Di tutto questo periodo di attività,
non sono a vantare di aver fatto tutto alla perfezione, ma di aver fatto quello
di cui ero capace, nella concretezza del modesto lavoro, e con spirito
collegiale.
Di
tutta l’attività svolta, è evidente che debba lasciare ai colleghi il giudizio
da dare ma, qualunque esso sia, ritengo doveroso, e
comunque giusto, ringraziare tutti gli amici del direttivo, e dell’esecutivo
che mi hanno affiancato in tutti questi anni con saldezza ed amicizia, vero
premio delle mie fatiche; un particolare riconoscimento è dovuto al
preziosissimo e costante ausilio del vice presidente Silvio Rezzonico, che,
anche per motivi logistici, è sempre stato presente nella sede nazionale di Milano consentendomi così di operare agevolmente anche dalla
sede di Firenze.
Un
quadriennio molto duro
Quelli trascorsi sono stati anni molto intensi e molto
difficili, sia perché la già gravosa situazione della società economica in
generale e del mondo delle professioni tutte, nel nostro paese si è
ulteriormente inasprita e confusa, sia perché l' attività di tutti gli
organismi, contrapposti al vento liberale al quale da tempo abbiamo aderito con
l’organismo di rappresentanza nazionale COLAP, ha registrato un fortissimo incremento
delle attività di lobby.
Nel contempo abbiamo dovuto registrare
la nascita di ulteriori nuove iniziative associative,
segno dell’ancora eccessiva frammentazione del nostro segmento professionale,
che hanno, se mai ce ne fosse stato bisogno, indebolito ulteriormente il peso
professionale nelle sedi istituzionali e non.

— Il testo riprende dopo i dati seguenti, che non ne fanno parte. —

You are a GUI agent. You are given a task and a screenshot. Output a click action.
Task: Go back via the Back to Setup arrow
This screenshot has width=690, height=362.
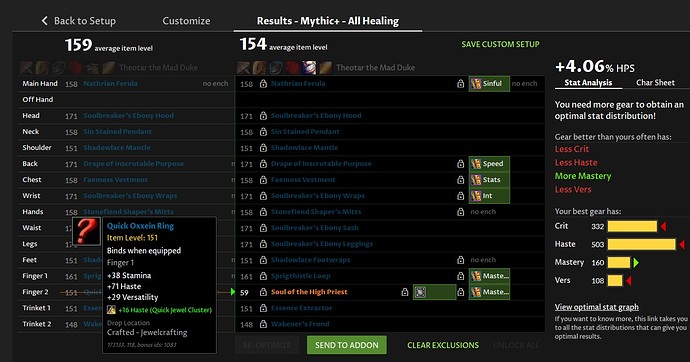click(x=44, y=21)
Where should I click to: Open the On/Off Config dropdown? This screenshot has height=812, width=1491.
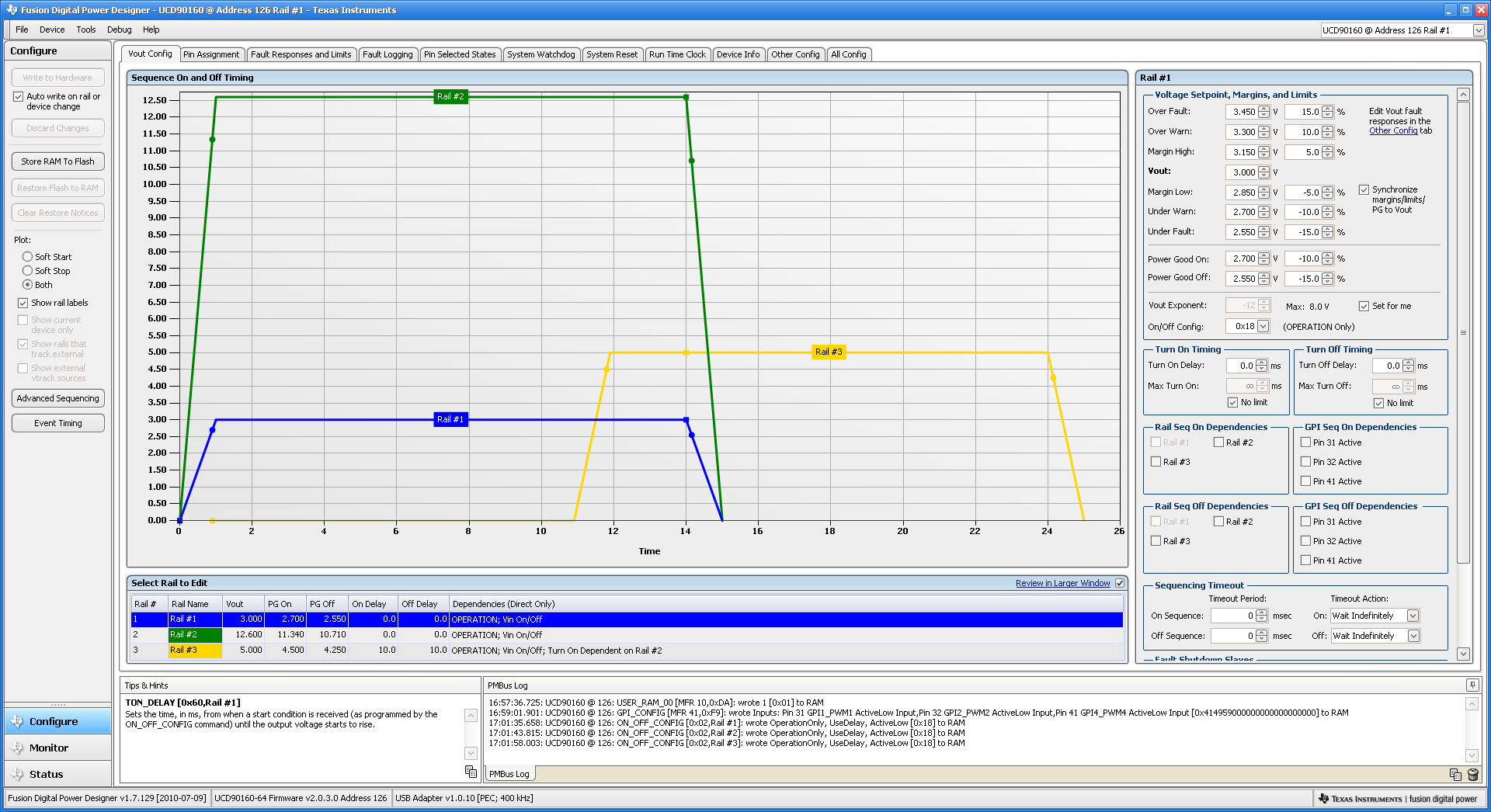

L’iniziativa di dialogo che avevo
proposto ed era stata condivisa dal nostro ultimo congresso, si è arenata nelle
secche della individualità nonostante gli sforzi e le
“aperture” che abbiamo concesso.
La condivisione delle stesse finalità,
la necessità sentita di essere compatti, pur restando
ognuno nei limiti delle singole organizzazioni, nonostante la nostra dichiarata
disponibilità, affermata anche pubblicamente con una espressa dichiarazione
“sono molte più le cose che ci uniscono che quelle che ci dividono”, non ha
prodotto gli effetti desiderati. Il risultato non può essere letto come una
sconfitta, ma come un momento di stallo e di riflessione, dal quale, bene o
male, dovremo uscire noi e le altre organizzazioni, se vorremo portare avanti
una vera politica della professione di amministratori
immobiliare. La nostra grandezza non è nei meri numeri, ma nel saper aspettare
che anche le altre realtà siano mature, come noi riteniamo di esserlo, per intraprendere
un vero dialogo, paritetico e prescindente dalle anacronistiche divisioni
campanilistiche associative. Basterà solo aspettare, e nel frattempo lavorare
nel segno della correttezza e della serietà sino ad oggi seguito
rettamente.
Per una retrospettiva interna dura e
implacabile, come ritengo sia giusto fare per poter poi migliorare eventuali
aspetti non idonei, osservo come l’associazione sia
andata in linea con l’andamento generale italiano, con timide riprese nel
volgere della conclusione del mandato quadriennale.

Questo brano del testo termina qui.